> _Problem to work on_
The entries below are to be retyped exactly. Preserve every word.

--- Task material Enclosed Below ---

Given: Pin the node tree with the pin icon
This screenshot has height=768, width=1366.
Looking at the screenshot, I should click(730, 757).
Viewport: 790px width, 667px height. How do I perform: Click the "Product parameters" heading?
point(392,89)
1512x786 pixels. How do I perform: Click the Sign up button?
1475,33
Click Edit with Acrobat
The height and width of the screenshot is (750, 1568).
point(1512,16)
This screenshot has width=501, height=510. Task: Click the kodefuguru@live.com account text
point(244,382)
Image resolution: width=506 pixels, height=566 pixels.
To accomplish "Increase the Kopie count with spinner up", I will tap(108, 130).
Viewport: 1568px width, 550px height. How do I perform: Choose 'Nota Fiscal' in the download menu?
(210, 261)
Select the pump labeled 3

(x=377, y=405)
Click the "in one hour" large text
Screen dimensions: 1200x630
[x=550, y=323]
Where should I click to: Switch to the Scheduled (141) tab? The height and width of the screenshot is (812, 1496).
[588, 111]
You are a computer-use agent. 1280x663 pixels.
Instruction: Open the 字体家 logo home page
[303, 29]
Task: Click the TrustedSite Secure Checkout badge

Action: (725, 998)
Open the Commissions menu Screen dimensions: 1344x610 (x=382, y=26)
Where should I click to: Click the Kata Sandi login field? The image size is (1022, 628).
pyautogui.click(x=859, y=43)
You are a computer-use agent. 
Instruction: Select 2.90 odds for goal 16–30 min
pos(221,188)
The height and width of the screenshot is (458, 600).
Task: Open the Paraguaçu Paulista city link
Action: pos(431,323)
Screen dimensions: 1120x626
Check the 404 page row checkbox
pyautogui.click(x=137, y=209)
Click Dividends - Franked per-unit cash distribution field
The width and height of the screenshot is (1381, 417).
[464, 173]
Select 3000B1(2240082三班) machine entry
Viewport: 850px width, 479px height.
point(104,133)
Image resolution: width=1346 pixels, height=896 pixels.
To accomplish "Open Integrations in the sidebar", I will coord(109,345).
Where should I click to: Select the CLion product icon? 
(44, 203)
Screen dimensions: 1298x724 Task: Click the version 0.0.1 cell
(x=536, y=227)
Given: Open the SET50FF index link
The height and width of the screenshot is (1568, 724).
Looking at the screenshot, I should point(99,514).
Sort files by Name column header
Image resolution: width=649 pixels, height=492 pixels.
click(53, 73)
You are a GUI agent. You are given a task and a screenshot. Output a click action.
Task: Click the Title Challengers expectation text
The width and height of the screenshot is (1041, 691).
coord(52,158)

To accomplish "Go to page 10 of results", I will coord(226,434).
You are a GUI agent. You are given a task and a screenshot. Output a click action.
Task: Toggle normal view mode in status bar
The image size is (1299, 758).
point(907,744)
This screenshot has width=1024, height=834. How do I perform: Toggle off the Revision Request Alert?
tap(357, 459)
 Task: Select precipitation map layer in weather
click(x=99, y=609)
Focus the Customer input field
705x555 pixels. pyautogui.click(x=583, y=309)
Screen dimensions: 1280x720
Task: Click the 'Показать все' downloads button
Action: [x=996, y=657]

--- End of Enclosed Task material ---

> _Answer_
Given: Pin the node tree with the pin icon
This screenshot has height=768, width=1366.
Looking at the screenshot, I should click(730, 757).
Viewport: 790px width, 667px height. How do I perform: Click the "Product parameters" heading?
point(392,89)
1512x786 pixels. How do I perform: Click the Sign up button?
1475,33
Click Edit with Acrobat
The height and width of the screenshot is (750, 1568).
point(1512,16)
This screenshot has width=501, height=510. Task: Click the kodefuguru@live.com account text
point(244,382)
Image resolution: width=506 pixels, height=566 pixels.
To accomplish "Increase the Kopie count with spinner up", I will tap(108, 130).
Viewport: 1568px width, 550px height. How do I perform: Choose 'Nota Fiscal' in the download menu?
(210, 261)
Select the pump labeled 3

(x=377, y=405)
Click the "in one hour" large text
Screen dimensions: 1200x630
[x=550, y=323]
Where should I click to: Switch to the Scheduled (141) tab? The height and width of the screenshot is (812, 1496).
[588, 111]
You are a computer-use agent. 1280x663 pixels.
Instruction: Open the 字体家 logo home page
[303, 29]
Task: Click the TrustedSite Secure Checkout badge

Action: (725, 998)
Open the Commissions menu Screen dimensions: 1344x610 (x=382, y=26)
Where should I click to: Click the Kata Sandi login field? The image size is (1022, 628).
pyautogui.click(x=859, y=43)
You are a computer-use agent. 
Instruction: Select 2.90 odds for goal 16–30 min
pos(221,188)
The height and width of the screenshot is (458, 600).
Task: Open the Paraguaçu Paulista city link
Action: pos(431,323)
Screen dimensions: 1120x626
Check the 404 page row checkbox
pyautogui.click(x=137, y=209)
Click Dividends - Franked per-unit cash distribution field
The width and height of the screenshot is (1381, 417).
[464, 173]
Select 3000B1(2240082三班) machine entry
Viewport: 850px width, 479px height.
point(104,133)
Image resolution: width=1346 pixels, height=896 pixels.
To accomplish "Open Integrations in the sidebar", I will coord(109,345).
Where should I click to: Select the CLion product icon? 
(44, 203)
Screen dimensions: 1298x724 Task: Click the version 0.0.1 cell
(x=536, y=227)
Given: Open the SET50FF index link
The height and width of the screenshot is (1568, 724).
Looking at the screenshot, I should point(99,514).
Sort files by Name column header
Image resolution: width=649 pixels, height=492 pixels.
click(53, 73)
You are a GUI agent. You are given a task and a screenshot. Output a click action.
Task: Click the Title Challengers expectation text
The width and height of the screenshot is (1041, 691).
coord(52,158)

To accomplish "Go to page 10 of results", I will coord(226,434).
You are a GUI agent. You are given a task and a screenshot. Output a click action.
Task: Toggle normal view mode in status bar
The image size is (1299, 758).
point(907,744)
This screenshot has width=1024, height=834. How do I perform: Toggle off the Revision Request Alert?
tap(357, 459)
 Task: Select precipitation map layer in weather
click(x=99, y=609)
Focus the Customer input field
705x555 pixels. pyautogui.click(x=583, y=309)
Screen dimensions: 1280x720
Task: Click the 'Показать все' downloads button
Action: [x=996, y=657]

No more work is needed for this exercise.